• hikafigueiredo

"A Baía dos Anjos", de Jacques Remy, 1962

Filme do dia (299/2021) - "A Baía dos Anjos", de Jacques Remy, 1962 - O bancário Jean (Claude Mann) é levado a um cassino pelo colega Caron (Paul Guers), onde ganha uma grande soma de dinheiro. Numa segunda incursão a um cassino, ele conhece Jackie (Jeanne Moreau), uma viciada em jogo por quem se apaixona.





Filmaço. Uma obra que envereda pela angústia do vício, apresentando um certo paralelo entre esse e a paixão vivenciada por Jean. De um lado a adicta Jackie, cujo o vício em jogo lhe arrancou toda a existência - marido, amigos e filho; de outro, Jean, que se larga no jogo apenas para acompanhar a mulher por quem está apaixonado. Em comum, a necessidade de algo que lhes é externo: jogo para Jackie, Jackie para Jean. A obra é simplesmente impecável! A forma como o vício é apresentado - qualquer deles - é um tanto angustiante, principalmente quando escutamos a forma como Jackie se despojou de tudo o mais que lhe havia na vida - tirem-me tudo, menos o jogo - e como, para ela, o jogo era um fim em si, uma crença, uma religião. Jean, por sua vez, abandona tudo por amor e, ainda que transite entre as mesas da roleta, não está lá pelo jogo. A narrativa é linear, num ritmo moderado. O roteiro é perfeito ao mostrar os altos e baixos da adicção: a euforia por ganhar, ainda que dinheiro não seja o objetivo precípuo; a depressão por perder e não ter mais dinheiro para tornar à mesa de jogo. Tanto a euforia, quanto a angústia são palpáveis, muito bem apresentadas e exploradas pela narrativa. A fotografia P&B suave contrasta com a montanha-russa emocional. Os planos são bastante convencionais, não há grande inovação na linguagem utilizada. A trilha sonora, dramática, resume-se a um piano que beira a histeria (e que, admito, me incomodou desde a entrada dos créditos iniciais). Amei a direção de arte desta obra - como o luxo e seu contraponto, a quase miséria, são apresentados, com destaque para o figurino ultra sofisticado da personagem Jackie. O elenco principal é composto por Claude Mann e Jeanne Moreau. Claude interpreta Jean, um rapaz romântico, que se encaminha para os cassinos apenas por insistência do colega. Ainda que jogue, não tem esse vício. Sua perdição é Jackie. E aí chegamos em Jeanne Moreau. O filme É Jeanne Moreau!!! A atriz está monstruosa como Jackie - a personagem transita livremente entre ser arrebatadora e desprezível a um só tempo! Jackie brilha, mas, carrega consigo, uma aura pesada e a atriz transmite isso com tal sedução que nenhum espectador sai ileso a ela!!!! Um dos filmes da Nouvelle Vague que mais me impressionou, fiquei extasiada por ele! Recomendo demais!!!! Babem, como eu, por Jeanne Moreau!!!!

> [Entradas listadas]:
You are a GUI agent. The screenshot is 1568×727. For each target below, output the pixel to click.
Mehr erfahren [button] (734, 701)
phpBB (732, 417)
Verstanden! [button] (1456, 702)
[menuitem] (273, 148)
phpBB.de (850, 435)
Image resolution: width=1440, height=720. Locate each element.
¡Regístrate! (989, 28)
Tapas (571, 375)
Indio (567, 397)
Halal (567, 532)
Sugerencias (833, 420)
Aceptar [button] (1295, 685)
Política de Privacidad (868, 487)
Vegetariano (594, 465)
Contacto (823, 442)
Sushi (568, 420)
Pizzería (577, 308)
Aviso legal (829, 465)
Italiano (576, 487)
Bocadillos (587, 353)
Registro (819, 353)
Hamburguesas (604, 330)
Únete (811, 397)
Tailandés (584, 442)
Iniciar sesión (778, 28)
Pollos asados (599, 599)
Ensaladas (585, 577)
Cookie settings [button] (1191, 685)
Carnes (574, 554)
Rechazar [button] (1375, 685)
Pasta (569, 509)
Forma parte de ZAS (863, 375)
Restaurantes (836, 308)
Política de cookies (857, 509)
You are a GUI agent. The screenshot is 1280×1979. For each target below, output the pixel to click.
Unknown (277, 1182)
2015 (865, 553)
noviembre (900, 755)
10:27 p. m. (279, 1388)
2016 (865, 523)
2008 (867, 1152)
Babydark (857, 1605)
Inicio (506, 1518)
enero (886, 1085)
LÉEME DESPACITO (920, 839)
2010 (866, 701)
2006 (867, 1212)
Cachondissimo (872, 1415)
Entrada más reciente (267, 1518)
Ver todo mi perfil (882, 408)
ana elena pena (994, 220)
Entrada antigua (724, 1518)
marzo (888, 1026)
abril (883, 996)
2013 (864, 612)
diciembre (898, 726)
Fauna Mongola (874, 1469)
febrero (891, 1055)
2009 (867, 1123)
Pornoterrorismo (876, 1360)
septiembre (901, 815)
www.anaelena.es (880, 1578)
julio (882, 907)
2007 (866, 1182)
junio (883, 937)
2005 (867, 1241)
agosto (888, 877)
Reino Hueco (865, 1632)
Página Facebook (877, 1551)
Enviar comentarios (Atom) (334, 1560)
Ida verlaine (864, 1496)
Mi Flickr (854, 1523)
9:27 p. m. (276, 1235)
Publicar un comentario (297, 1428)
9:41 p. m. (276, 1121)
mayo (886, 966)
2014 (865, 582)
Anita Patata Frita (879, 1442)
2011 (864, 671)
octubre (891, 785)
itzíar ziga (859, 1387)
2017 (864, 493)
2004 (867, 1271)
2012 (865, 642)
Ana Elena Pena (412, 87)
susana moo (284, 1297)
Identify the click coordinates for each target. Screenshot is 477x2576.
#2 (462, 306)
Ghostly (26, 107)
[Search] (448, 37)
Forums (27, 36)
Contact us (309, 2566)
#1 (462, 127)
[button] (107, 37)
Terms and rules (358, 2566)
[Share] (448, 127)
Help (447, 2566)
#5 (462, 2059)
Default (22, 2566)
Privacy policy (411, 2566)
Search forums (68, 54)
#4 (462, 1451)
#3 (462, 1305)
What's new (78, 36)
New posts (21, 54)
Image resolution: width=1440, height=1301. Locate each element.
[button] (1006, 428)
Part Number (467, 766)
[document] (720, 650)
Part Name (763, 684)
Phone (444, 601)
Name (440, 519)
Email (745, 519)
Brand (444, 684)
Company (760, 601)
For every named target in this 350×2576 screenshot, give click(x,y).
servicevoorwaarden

> [Questões do material]:
- a) Reescreva como lista o parágrafo da resenha que começa com "Filme do dia (299/2021)", sem perder os fatos principais.
- b) Resuma a resenha em duas frases.
As entradas são um material separado da resenha.

> [Respostas por tarefa]:
- a)
- Filme do dia (299/2021): "A Baía dos Anjos", de Jacques Remy, 1962.
- O bancário Jean (Claude Mann) vai a um cassino levado pelo colega Caron (Paul Guers) e ganha uma grande soma de dinheiro.
- Numa segunda ida a um cassino, conhece Jackie (Jeanne Moreau), viciada em jogo, e se apaixona por ela.

- b) Em "A Baía dos Anjos" (1962), o bancário Jean ganha muito dinheiro num cassino e depois se apaixona por Jackie, uma viciada em jogo. A resenha elogia o paralelo entre o vício de Jackie e a paixão de Jean, o roteiro e a atuação de Jeanne Moreau, e recomenda muito o filme.